Bilateral delta phalanx of the proximal phalanges of the great toes. A report on an affected family.

作者信息

Neil M J, Conacher C

出版信息

J Bone Joint Surg Br. 1984 Jan;66(1):77-80. doi: 10.1302/0301-620X.66B1.6693482.

DOI:10.1302/0301-620X.66B1.6693482
PMID:6693482
Abstract

The condition known as delta phalanx (or longitudinally bracketed epiphysis) is a rare congenital anomaly first described in 1964. The deformity consists of a triangular bone with an epiphysis running along the shortened side of the phalanx in a proximal to distal direction, making longitudinal growth of the digit impossible. Isolated hallux varus congenitus due to a delta phalanx of the proximal phalanges of both great toes is extremely rare: there have been only three such cases reported, two of which were in one family--the only report of a familial occurrence of this deformity.

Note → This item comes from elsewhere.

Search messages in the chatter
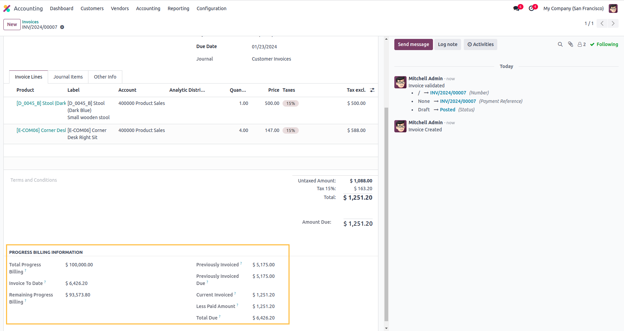Image resolution: width=624 pixels, height=331 pixels. tap(560, 44)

This present report details the occurrence of isolated bilateral hallux varus congenitus in four members of one family, a father and his three eldest children. All three children show bilateral delta phalanx of the proximal phalanges of both great toes. There are associated thumb nail anomalies, but no suggestion of polydactylism.

摘要

三角趾骨(或纵向夹附骨骺)是一种罕见的先天性异常,于1964年首次被描述。该畸形表现为一块三角形骨头,其骨骺沿趾骨缩短侧从近端向远端延伸,导致该趾无法纵向生长。因双侧大脚趾近节趾骨的三角趾骨导致的孤立性先天性拇内翻极为罕见:仅报告过3例,其中2例来自同一个家族——这是该畸形家族性发病的唯一报告。本报告详细介绍了一个家族中4名成员(一位父亲及其3个年长子女)出现的孤立性双侧先天性拇内翻情况。所有3名子女均表现为双侧大脚趾近节趾骨的三角趾骨。同时伴有拇指指甲异常,但未发现多指畸形。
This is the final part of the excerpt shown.